Seleção pode sofrer nova baixa

Sábado de sol de manhã, um bom tempo para descontrair. Luiz Felipe Scolari tinha a noção exata de que poderia desfrutar do dia. Tudo caminhava bem. O time titular havia batido os reservas, reforçado de garotos do time de Teresópolis, por 6 a 0. Uma informação do médico, porém, tirou a paz do treinador: o zagueiro Lúcio, ainda com dores no tornozelo, corre sério risco de ser cortado. Scheidt, do Corinthians, é o primeiro nome da lista para a eventual saída do beque do Bayer Leverkusen. "O jogador me procurou e conversamos. Vamos aguardar até terça-feira quando ele e o médico vão me dizer se tem ou não condições de continuar com a gente. Se não der para o Lúcio, vamos chamar outro zagueiro. Já conversamos com o treinador desse zagueiro e está tudo certo", comentou Scolari com certa pressa. "Agora vocês vão ver o que é jogar bola". É que no campo principal da Granja, seus pares de comissão técnica o aguardavam para o "jogo" com a imprensa. Felipe jogou e, evidente, não encantou.
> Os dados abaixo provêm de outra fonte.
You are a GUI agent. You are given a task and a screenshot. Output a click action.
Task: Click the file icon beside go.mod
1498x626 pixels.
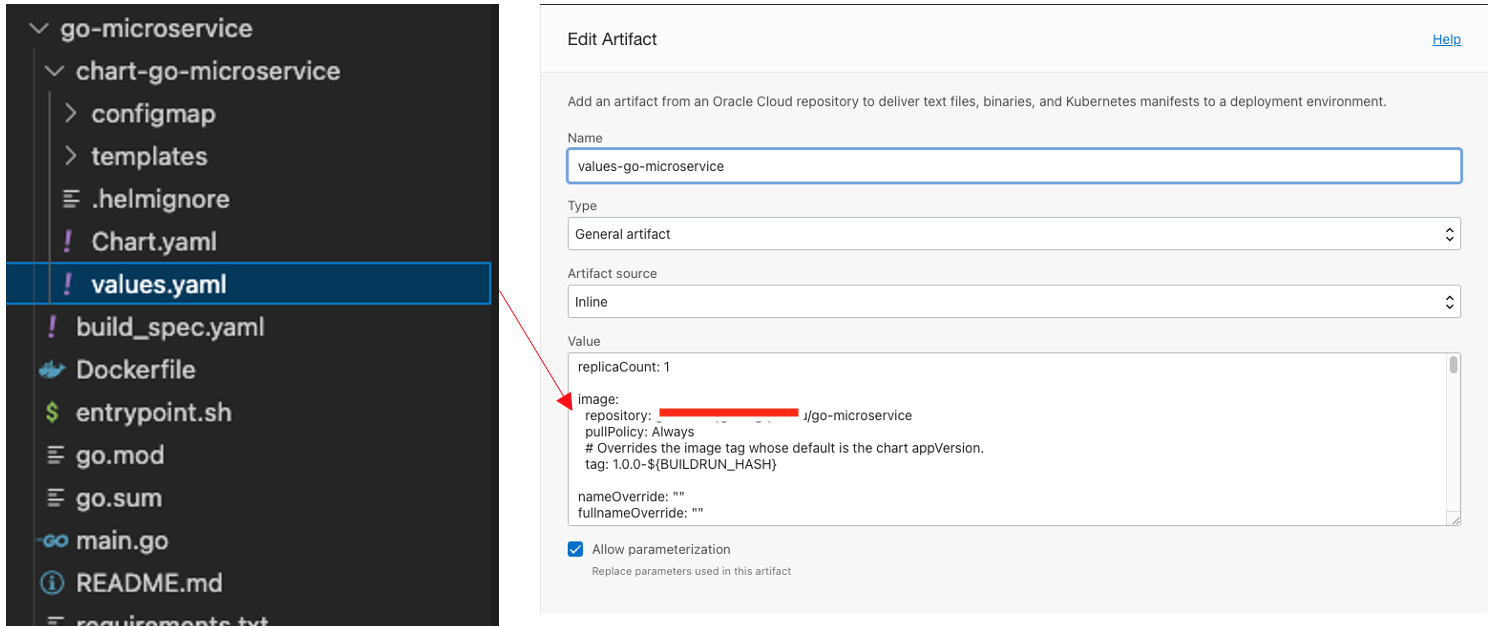[56, 456]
Antes da "pelada", o treinador foi até o portão principal da Granja atender a um chamado. "Era a mulher do Luiz Alberto, um baita jogador do Bangu que trabalhou com a gente no Kuwait. Ela me pediu umas coisas. Vamos ver o que podemos fazer por ele", disse o técnico que, em seguida, foi distribuir autógrafos para uma platéia de crianças e seus pais. Uma das garotas, que estendia o caderno para o autógrafo, deu um tapinha em Felipe e disse: "Você é o melhor técnico do Brasil". Scolari retribuiu: "Também, só sobrou eu". Foi um momento de descontração.